## WORK REQUIRED:
The required answer is the run of lines from the one holding "1568x675 pixels." to the end of the data below, copied exactly and free of pictures.

## DATASET EXCERPTS:

+++

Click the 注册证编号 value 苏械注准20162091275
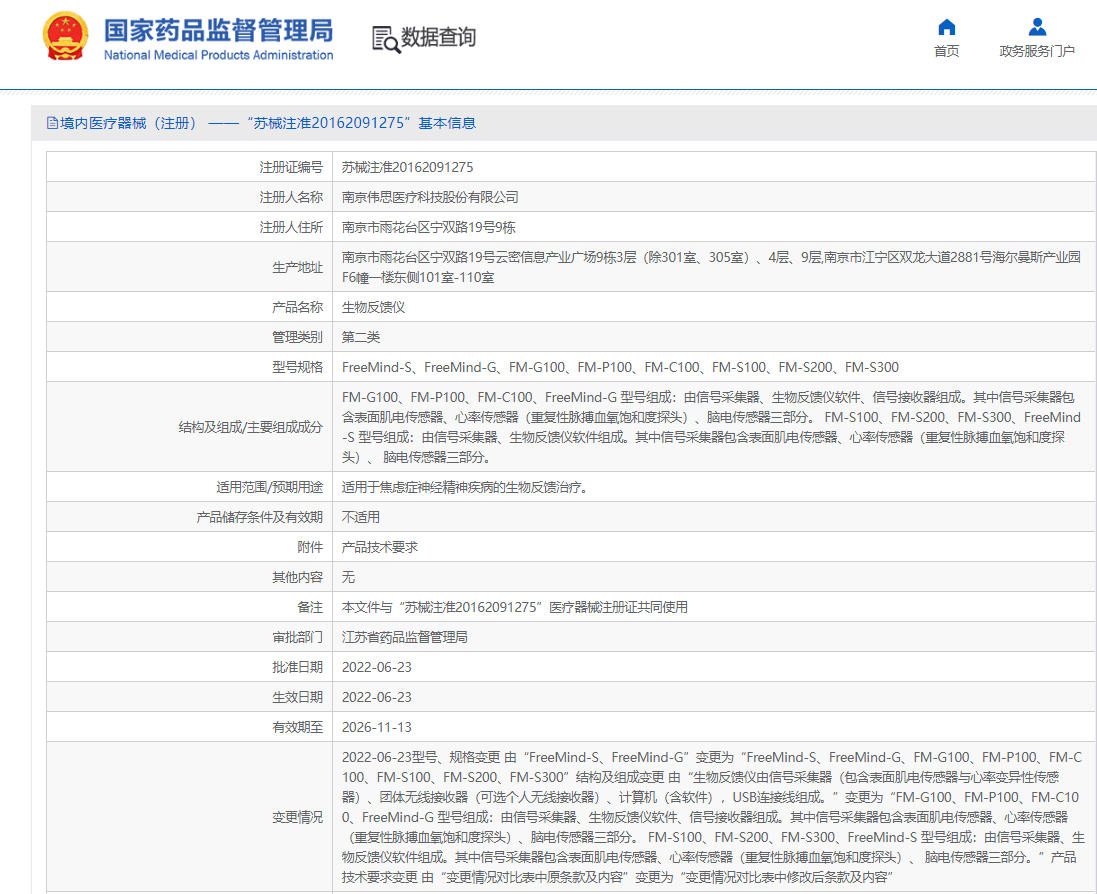The width and height of the screenshot is (1097, 894). click(407, 167)
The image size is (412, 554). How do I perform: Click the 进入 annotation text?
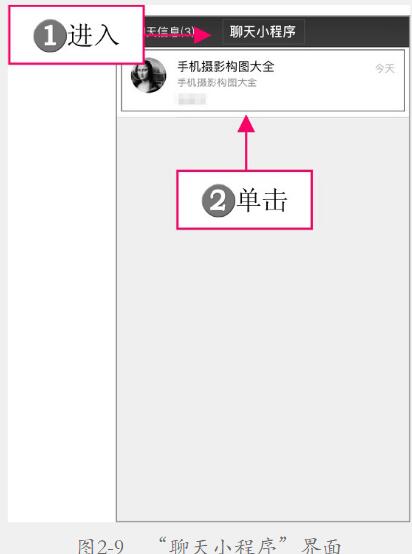(93, 35)
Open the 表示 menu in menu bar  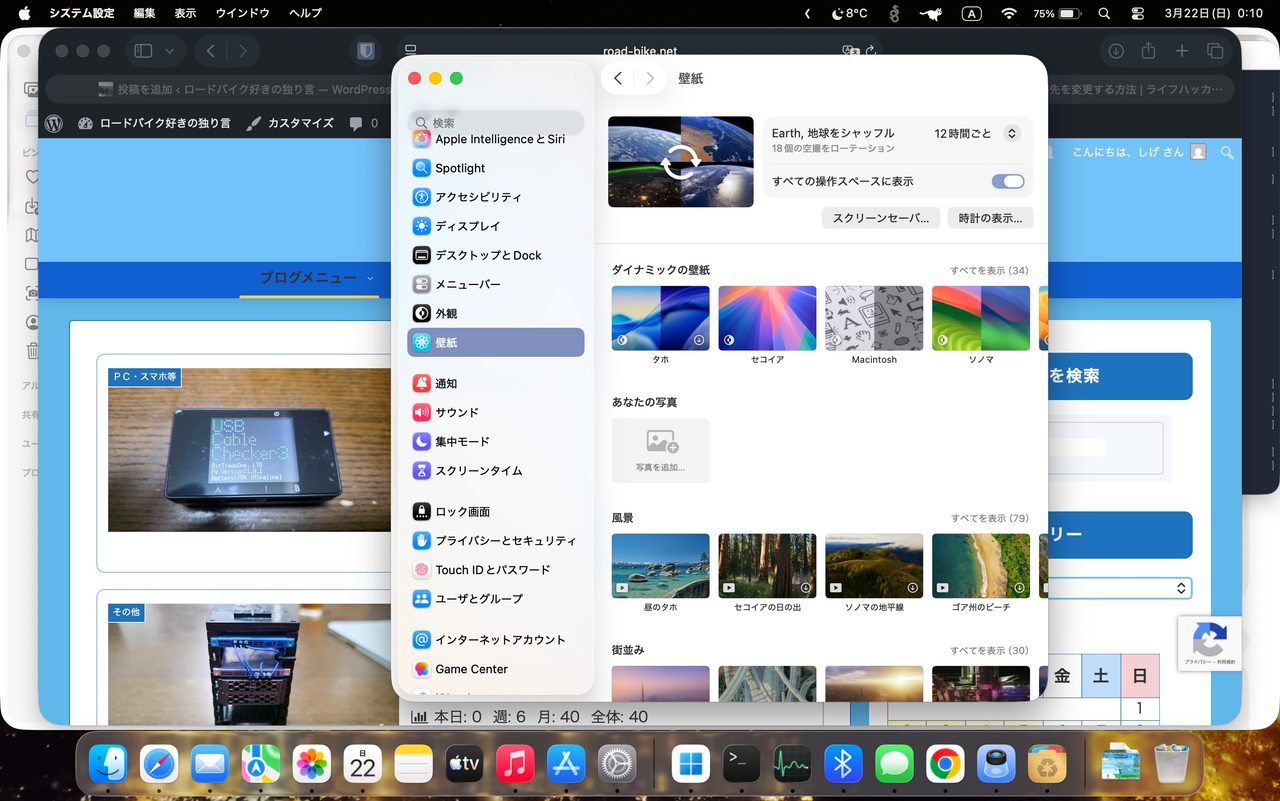185,13
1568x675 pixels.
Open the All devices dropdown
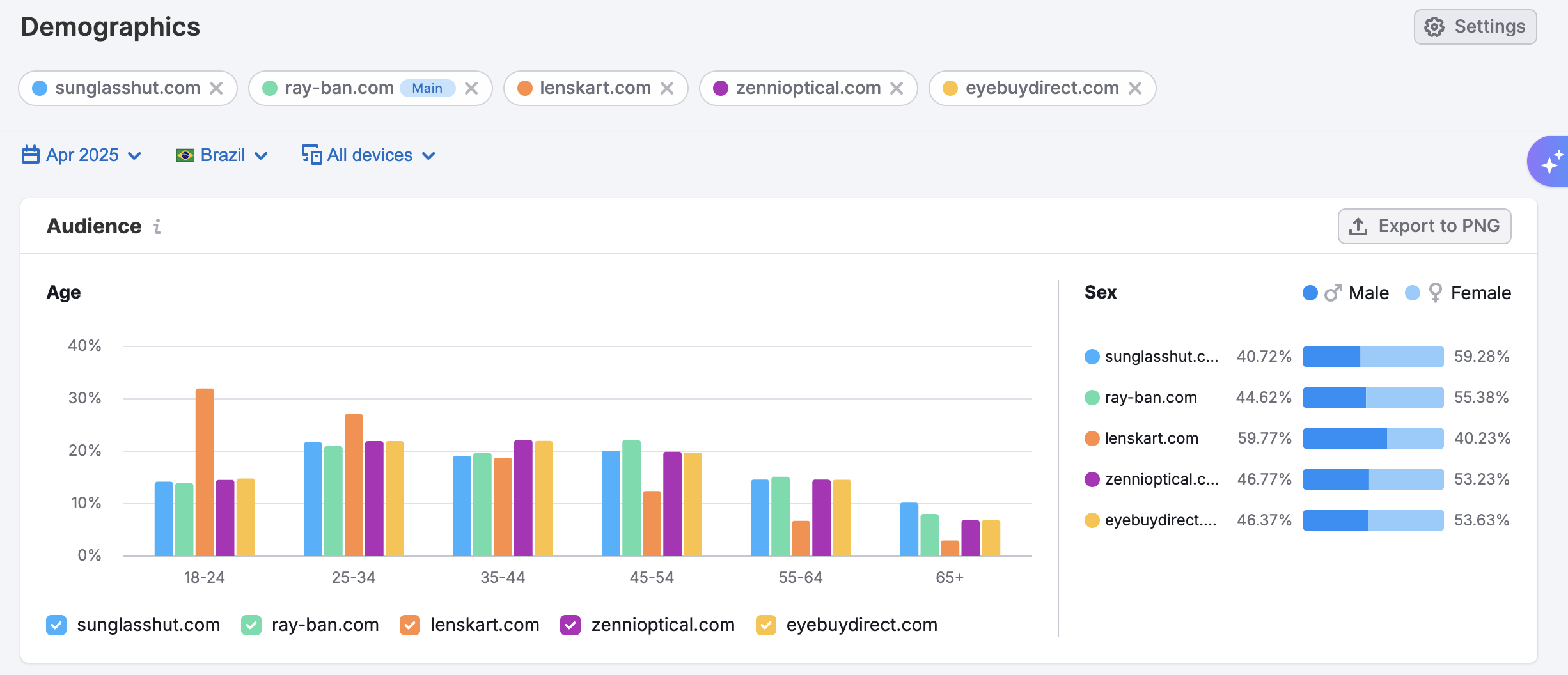click(368, 155)
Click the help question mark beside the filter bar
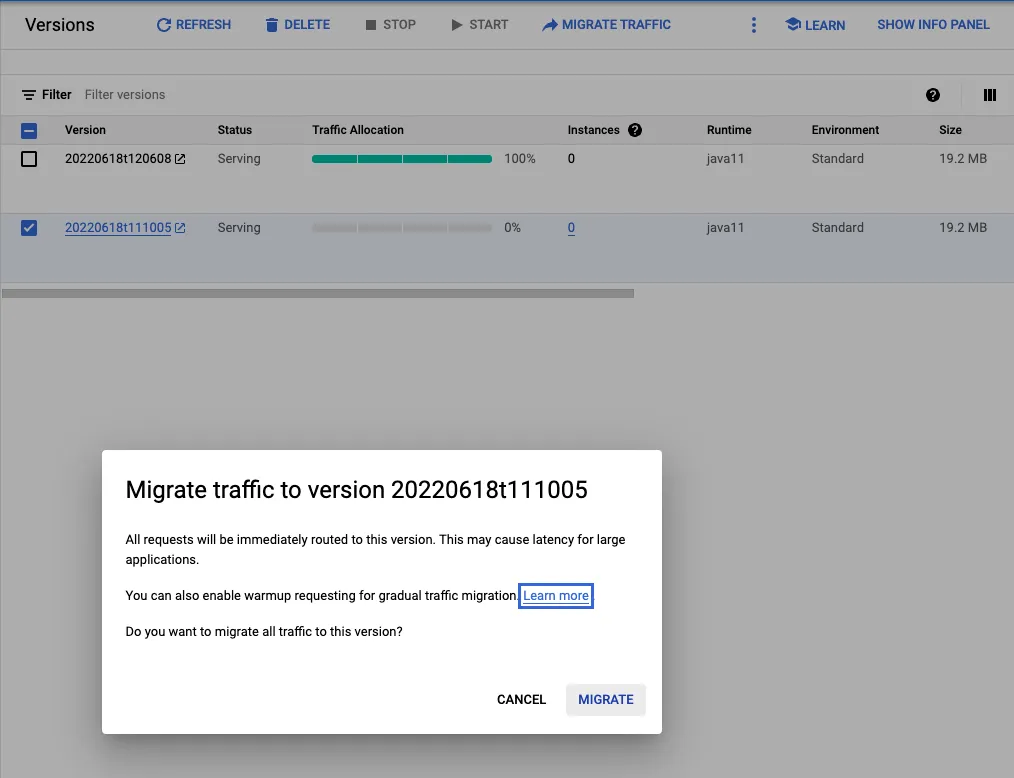1014x778 pixels. (933, 95)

+++

## RESULT:
1568x675 pixels.
Open the All devices dropdown
click(368, 155)
Click the help question mark beside the filter bar
1014x778 pixels. (933, 95)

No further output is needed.